Each service requires a different set of values depending on how the API works.

Micro.blog

Key Value Notes
siteUrl The Micro.blog site you're posting to e.g. https://coolsite.micro.blog
apiKey A Micro.blog API key Get an API key from https://micro.blog/account/apps

Mastodon

Key Value Notes
instance Your Mastodon instance e.g. https://social.lol
accessToken Go to Preferences > Development > New Application on your Mastodon instance and grab the access token
visibility (optional, default public) public unlisted private direct
sensitive (optional, default false) false true

Webhooks

The webhook service will send a POST request with the result of transform.format (as set in your site config) to a given url.

Key Value Notes
url The URL to post to

Omnivore

The Omnivore service will save a URL to your Omnivore account.

Key Value Notes
apiKey Your Omnivore API key

GitHub

Create a new file on a GitHub repository.

Key Value Notes
token Your GitHub token
repo The repository to commit to e.g. rknightuk/echo
branch The branch to commit to
committer An object with name and email values e.g. { name: 'Robb', email: '[email protected] }

For posting to Github your format function must return content and filePath where filePath is the path to where the file will be in the Github repository, for example src/posts/movies/2024-02-09.md.
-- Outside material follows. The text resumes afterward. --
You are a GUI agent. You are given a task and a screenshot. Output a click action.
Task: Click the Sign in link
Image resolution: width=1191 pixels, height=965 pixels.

It can optionally return a commit message, which will fallback to New post if none is set. Example format function for GitHub:

format: (data) => {
    return {
        content: data.title,
        date: new Date(data.isoDate).toISOString(),
        filePath: `src/posts/movies/${new Date().getFullYear()}/${new Date().toISOString().split('T').md`,
        commit: `Add ${data.title}`,
    }
}

LinkAce

Key Value Notes
domain The LinkAce domain where you have it installed e.g.https://links.example.com
apiKey A LinkAce API key

content returns from transform.format should be a link. Categories on the site will be converted to tags. Any tags included from format will be merged with categories.

{
    name: 'mycoollinkfeed',
    feed: 'https://example.com/linkfeed.xml',
    categories: ['ATag'],
    transform: {
        getId: presets.default.getId,
        format: (data) => {
            return {
                content: data.external_url,
                date: data.date_published,
                tags: data._custom.tags,
            }
        }
    },
    services: [SERVICES.LINKACE],
},

Webmentions

Key Value Notes
no config is required for webmentions

content returns from transform.format should be a link.